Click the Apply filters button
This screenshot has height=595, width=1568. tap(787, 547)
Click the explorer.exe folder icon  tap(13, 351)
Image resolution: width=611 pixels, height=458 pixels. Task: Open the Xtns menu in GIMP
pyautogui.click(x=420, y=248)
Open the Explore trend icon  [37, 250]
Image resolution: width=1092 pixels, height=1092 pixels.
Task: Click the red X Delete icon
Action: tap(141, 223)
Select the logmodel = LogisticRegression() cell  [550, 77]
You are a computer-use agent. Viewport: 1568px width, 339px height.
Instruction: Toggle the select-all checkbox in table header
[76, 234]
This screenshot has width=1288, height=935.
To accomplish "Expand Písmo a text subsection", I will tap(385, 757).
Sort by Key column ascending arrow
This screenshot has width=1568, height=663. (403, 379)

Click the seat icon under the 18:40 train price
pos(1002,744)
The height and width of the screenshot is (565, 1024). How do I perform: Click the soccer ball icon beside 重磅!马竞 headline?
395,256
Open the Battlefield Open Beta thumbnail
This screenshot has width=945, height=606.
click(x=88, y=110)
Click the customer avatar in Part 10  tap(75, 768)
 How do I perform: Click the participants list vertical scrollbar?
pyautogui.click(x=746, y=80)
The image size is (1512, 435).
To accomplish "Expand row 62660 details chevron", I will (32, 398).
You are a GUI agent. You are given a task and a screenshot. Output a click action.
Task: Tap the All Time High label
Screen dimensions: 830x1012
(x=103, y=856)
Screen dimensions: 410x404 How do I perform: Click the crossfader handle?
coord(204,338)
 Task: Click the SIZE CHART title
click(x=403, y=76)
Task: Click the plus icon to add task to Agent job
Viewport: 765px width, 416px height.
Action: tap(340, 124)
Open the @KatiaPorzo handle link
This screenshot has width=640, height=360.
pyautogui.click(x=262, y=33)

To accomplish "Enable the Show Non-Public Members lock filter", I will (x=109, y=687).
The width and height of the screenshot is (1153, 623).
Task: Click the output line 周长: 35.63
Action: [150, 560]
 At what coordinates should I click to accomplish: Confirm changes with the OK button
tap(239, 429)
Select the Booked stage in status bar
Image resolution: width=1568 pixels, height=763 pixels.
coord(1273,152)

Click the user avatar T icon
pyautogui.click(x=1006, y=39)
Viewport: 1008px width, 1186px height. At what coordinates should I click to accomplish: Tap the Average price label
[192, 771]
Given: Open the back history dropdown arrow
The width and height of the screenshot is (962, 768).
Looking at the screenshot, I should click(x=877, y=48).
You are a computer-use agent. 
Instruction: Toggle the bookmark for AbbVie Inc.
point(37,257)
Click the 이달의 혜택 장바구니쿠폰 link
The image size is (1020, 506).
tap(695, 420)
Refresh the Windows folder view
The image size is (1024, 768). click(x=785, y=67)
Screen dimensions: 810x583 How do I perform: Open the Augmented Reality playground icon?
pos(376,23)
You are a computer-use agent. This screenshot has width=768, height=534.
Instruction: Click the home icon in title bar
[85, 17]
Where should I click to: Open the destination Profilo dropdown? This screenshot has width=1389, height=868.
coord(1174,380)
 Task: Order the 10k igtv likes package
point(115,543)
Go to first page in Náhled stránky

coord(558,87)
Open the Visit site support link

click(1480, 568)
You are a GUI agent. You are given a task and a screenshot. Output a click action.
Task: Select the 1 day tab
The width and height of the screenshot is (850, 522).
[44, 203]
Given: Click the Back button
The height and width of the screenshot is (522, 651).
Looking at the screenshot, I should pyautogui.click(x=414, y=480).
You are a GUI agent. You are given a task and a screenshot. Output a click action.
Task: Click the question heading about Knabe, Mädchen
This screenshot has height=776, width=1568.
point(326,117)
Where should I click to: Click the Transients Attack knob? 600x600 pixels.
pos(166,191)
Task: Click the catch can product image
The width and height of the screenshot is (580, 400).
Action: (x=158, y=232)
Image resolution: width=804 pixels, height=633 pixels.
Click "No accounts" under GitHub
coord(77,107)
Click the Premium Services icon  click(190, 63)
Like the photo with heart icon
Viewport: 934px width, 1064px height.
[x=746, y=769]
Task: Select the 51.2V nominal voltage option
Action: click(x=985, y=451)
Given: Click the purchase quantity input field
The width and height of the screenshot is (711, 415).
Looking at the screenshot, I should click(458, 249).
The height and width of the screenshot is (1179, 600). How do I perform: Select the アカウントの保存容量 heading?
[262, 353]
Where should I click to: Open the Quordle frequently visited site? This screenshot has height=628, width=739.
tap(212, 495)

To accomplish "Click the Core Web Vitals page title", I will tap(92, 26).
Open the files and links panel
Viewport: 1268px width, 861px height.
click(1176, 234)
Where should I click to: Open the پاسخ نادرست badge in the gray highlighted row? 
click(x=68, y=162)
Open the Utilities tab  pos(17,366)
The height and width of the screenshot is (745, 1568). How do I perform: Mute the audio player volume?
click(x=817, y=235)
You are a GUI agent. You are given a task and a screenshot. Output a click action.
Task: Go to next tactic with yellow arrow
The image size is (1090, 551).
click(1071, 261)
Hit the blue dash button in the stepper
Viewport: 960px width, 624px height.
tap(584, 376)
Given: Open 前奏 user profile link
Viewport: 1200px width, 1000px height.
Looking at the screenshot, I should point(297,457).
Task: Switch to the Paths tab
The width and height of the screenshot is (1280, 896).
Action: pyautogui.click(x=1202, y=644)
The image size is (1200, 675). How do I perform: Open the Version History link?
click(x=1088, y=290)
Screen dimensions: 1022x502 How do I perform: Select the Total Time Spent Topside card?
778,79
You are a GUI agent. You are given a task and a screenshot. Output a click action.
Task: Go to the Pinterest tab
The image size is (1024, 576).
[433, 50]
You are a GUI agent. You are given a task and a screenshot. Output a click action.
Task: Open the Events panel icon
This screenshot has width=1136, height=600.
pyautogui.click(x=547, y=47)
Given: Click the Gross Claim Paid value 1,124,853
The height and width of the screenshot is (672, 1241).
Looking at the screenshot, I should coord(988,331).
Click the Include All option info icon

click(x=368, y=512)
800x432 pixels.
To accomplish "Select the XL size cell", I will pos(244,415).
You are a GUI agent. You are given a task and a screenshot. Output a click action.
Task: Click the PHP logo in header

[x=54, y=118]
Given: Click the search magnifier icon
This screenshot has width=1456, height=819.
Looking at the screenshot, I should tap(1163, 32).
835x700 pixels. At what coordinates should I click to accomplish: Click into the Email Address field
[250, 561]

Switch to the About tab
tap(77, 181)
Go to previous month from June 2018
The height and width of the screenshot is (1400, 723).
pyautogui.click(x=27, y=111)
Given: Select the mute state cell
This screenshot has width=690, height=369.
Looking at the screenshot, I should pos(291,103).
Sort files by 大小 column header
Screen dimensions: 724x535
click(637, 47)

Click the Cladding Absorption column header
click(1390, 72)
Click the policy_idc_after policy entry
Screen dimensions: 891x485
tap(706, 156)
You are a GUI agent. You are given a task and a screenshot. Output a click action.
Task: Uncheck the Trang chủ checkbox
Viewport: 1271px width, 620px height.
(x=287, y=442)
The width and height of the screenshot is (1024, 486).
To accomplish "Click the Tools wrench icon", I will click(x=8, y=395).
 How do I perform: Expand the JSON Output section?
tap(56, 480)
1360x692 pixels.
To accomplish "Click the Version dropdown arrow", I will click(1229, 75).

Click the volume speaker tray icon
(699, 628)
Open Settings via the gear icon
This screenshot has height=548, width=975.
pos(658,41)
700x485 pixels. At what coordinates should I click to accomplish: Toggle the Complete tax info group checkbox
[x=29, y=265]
_ _ _ _ _
GOAL OF THE EXERCISE
Write out again, exactly as they appear above, the lines from the one containing "Click the volume speaker tray icon" to the final line, and only those.

FINAL ANSWER
Click the volume speaker tray icon
(699, 628)
Open Settings via the gear icon
This screenshot has height=548, width=975.
pos(658,41)
700x485 pixels. At what coordinates should I click to accomplish: Toggle the Complete tax info group checkbox
[x=29, y=265]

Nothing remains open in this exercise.